Set task A »
Answer these questions using the Condor installation steps below:
(i) What feature does Condor lack when it runs Java programs?
(ii) What directory is given as an example of one already in users' PATH?
(iii) What determines the behavior of the perl script wrapper?
Set task B » In the Condor installation steps below, copy everything from "Condor has the" down to "programs be installed?" word for word.
— START Provided passage —
STEP 6: Java Universe support in Condor.

Condor has the ability to run Java programs with remote i/o, but no checkpointing. If you would like to enable this feature in Condor, then select yes for enabling of Java Universe. The installer will try to determine if you have a valid JVM and prompt you if nothing suitable can be found. If you do not care to use the Java Universe, then it is safe to say no here.

STEP 7: Where should public programs be installed?

It is recommended that you install the user-level Condor programs in the release directory, (where they go by default). This way, when you want to install a new version of the Condor binaries, you can just replace your release directory and everything will be updated at once. So, one option is to have Condor users add <release_dir>/bin to their PATH, so that they can access the programs. However, we recommend putting in soft links from some directory already in their PATH (such as /usr/local/bin) that point back to the Condor user programs. condor_ install will do this for you. All you do is tell it what directory to put these links into. This way, users do not have to change their PATH to use Condor, and you can still have the binaries installed in their own location.

If you are installing Condor as neither root nor condor, there is a perl script wrapper to all the Condor tools that is created which sets some appropriate environment variables and automatically passes certain options to the tools. This is all created automatically by condor_ install. So, you need to tell condor_ install where to put this perl script. The script itself is linked to itself with many different names, since it is the name that determines the behavior of the script. This script should go somewhere that is in your PATH already, if possible (such as ~bin).

At this point, the remaining steps differ based on the whether the installation is a full install or a submit-only. Skip to the appropriate section below, based on the kind of installation.

3.2.4.2 Full Install

STEP 8: What machine will be your central manager?
— END Provided passage —
— START Information shown —
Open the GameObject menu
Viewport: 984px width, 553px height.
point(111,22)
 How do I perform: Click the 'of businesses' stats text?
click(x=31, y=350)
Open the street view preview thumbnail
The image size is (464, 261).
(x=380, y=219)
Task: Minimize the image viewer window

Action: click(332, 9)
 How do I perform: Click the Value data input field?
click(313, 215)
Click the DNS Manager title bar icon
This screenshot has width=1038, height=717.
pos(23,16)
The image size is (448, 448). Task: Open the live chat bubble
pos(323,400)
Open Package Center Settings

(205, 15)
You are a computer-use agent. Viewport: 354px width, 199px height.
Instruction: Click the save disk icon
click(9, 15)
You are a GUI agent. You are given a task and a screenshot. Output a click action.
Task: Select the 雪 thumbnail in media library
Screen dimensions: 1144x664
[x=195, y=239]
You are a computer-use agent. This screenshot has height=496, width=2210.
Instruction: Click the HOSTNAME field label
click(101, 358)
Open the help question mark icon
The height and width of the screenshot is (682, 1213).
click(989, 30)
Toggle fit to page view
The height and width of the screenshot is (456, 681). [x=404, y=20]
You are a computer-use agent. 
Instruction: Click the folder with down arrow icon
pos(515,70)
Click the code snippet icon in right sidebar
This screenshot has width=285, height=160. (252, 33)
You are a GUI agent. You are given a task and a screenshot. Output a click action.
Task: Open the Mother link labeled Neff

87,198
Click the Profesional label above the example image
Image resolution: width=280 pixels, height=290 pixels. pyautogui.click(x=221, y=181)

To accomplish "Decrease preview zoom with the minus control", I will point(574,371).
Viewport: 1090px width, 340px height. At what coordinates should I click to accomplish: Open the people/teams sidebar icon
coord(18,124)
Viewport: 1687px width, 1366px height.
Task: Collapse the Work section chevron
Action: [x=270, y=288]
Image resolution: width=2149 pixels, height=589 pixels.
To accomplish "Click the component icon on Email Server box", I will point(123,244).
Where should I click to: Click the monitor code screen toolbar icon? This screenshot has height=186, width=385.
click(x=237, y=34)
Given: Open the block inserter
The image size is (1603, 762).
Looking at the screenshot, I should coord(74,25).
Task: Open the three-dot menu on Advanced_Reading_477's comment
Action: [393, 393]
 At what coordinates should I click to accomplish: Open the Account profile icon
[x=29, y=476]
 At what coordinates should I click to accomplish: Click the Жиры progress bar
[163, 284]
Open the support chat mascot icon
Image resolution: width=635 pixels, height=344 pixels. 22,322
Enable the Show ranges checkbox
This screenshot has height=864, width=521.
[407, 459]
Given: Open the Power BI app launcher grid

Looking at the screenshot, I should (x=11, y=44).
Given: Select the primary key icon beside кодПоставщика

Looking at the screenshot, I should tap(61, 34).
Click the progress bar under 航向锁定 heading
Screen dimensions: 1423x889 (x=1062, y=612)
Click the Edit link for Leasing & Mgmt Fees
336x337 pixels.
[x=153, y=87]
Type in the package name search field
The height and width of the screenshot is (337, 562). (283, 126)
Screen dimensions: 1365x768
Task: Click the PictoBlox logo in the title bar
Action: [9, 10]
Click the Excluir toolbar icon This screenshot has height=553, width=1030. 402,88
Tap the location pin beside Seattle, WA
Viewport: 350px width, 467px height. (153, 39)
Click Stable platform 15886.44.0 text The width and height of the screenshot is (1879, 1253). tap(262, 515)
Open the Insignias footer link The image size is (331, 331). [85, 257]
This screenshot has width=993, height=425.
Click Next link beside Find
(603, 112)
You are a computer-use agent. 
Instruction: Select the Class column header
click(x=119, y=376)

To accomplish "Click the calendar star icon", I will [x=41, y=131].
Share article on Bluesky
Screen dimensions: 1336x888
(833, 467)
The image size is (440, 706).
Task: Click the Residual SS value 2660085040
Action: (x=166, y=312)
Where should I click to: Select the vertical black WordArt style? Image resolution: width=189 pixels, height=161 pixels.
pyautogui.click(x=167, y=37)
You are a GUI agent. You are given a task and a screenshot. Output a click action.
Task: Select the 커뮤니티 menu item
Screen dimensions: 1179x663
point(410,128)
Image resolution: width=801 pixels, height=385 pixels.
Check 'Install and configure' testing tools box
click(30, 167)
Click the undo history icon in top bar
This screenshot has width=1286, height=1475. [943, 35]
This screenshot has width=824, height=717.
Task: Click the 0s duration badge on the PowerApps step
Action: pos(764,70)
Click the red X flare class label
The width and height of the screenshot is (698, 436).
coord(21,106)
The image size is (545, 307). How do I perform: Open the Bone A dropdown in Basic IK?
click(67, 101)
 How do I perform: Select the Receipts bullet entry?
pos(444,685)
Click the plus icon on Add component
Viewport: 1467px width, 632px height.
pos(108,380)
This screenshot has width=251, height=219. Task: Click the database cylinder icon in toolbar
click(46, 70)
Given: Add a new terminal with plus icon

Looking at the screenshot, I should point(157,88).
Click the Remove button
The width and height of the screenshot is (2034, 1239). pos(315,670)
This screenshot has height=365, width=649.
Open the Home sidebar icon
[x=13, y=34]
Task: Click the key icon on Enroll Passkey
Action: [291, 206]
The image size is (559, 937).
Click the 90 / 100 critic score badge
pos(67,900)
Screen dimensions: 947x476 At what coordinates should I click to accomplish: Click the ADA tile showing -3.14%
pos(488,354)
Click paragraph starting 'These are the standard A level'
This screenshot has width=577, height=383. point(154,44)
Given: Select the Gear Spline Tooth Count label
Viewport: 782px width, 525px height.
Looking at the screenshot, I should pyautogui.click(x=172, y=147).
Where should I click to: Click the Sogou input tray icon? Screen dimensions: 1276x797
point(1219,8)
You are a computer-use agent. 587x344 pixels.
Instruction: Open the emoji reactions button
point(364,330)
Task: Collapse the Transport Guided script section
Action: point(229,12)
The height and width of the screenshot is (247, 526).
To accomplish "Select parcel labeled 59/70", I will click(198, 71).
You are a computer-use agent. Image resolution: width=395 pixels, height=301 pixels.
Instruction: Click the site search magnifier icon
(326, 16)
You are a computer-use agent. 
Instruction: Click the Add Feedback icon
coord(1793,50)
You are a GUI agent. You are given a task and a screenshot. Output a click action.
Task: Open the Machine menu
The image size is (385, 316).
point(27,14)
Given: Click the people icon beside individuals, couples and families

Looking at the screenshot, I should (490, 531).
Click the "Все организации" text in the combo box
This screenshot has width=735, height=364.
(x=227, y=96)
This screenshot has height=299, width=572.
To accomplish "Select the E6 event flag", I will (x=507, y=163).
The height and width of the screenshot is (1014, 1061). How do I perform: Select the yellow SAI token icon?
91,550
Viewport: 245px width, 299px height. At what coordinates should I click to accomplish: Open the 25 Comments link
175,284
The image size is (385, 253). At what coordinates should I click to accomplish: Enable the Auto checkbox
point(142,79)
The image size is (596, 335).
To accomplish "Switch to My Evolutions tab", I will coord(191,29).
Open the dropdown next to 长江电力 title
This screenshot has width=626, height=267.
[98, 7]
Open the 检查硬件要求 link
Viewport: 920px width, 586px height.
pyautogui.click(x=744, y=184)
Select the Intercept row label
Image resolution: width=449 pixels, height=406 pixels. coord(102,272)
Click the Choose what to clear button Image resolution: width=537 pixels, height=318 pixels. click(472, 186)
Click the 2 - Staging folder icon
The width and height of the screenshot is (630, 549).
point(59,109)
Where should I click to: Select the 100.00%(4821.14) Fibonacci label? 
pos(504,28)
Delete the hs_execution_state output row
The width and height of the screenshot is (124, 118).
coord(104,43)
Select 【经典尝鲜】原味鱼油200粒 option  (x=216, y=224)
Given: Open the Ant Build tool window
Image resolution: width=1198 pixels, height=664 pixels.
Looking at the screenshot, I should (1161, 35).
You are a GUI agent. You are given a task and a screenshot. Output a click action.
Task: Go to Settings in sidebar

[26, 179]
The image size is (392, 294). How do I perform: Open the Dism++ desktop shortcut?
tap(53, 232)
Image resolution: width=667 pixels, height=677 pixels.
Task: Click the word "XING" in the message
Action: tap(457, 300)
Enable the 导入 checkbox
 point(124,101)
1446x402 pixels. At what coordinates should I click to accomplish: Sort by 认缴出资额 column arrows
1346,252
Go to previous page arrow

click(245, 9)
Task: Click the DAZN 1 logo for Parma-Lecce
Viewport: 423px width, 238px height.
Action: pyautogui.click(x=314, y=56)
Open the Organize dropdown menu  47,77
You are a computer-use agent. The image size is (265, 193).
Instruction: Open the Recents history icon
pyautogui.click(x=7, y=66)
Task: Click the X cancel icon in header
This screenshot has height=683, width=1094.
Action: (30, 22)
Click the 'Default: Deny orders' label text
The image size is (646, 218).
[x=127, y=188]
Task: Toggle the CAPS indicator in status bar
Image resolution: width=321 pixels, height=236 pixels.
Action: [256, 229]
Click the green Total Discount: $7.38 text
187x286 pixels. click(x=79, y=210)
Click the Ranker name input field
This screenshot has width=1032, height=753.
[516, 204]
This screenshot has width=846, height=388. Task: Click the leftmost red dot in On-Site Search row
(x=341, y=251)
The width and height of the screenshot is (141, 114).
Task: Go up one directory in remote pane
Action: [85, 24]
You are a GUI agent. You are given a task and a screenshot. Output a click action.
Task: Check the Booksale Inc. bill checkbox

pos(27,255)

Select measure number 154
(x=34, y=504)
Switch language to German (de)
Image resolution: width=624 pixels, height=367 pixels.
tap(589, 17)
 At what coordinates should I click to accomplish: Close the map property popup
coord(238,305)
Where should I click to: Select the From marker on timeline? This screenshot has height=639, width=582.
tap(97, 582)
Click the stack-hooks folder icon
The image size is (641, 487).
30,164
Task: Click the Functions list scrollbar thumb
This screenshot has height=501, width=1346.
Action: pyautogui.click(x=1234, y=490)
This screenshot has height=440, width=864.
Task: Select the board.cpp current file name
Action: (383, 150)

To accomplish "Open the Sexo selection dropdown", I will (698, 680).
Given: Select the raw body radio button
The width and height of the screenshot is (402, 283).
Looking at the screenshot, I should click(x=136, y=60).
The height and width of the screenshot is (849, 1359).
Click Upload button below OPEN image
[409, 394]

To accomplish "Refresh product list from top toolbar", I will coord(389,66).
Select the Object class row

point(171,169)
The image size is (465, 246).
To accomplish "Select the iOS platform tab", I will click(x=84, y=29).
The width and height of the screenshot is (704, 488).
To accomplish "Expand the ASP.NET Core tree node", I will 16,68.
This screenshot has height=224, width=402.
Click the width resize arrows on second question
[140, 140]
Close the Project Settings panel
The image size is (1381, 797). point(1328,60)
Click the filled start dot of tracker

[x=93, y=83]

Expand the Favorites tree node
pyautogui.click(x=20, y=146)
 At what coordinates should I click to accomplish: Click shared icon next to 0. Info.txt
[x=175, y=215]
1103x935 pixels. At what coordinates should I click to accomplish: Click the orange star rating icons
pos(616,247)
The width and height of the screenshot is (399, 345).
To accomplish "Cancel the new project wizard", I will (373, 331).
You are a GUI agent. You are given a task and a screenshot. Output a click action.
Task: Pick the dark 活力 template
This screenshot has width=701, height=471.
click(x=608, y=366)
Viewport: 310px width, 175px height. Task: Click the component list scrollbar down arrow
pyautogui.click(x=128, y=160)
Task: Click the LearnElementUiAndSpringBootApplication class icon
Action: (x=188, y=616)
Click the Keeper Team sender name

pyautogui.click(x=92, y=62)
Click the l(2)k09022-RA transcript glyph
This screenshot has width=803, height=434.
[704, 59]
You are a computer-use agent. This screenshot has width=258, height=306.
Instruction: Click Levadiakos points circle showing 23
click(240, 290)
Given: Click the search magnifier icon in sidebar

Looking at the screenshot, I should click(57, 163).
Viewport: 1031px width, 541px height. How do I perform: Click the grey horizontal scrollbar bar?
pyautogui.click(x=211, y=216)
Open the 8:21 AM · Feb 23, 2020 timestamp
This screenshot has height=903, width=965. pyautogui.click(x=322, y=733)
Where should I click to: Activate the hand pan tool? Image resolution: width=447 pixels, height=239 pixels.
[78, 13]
— END Information shown —
Finished answer A »
(i) Checkpointing
(ii) /usr/local/bin
(iii) Its name

Finished answer B »
Condor has the ability to run Java programs with remote i/o, but no checkpointing. If you would like to enable this feature in Condor, then select yes for enabling of Java Universe. The installer will try to determine if you have a valid JVM and prompt you if nothing suitable can be found. If you do not care to use the Java Universe, then it is safe to say no here.

STEP 7: Where should public programs be installed?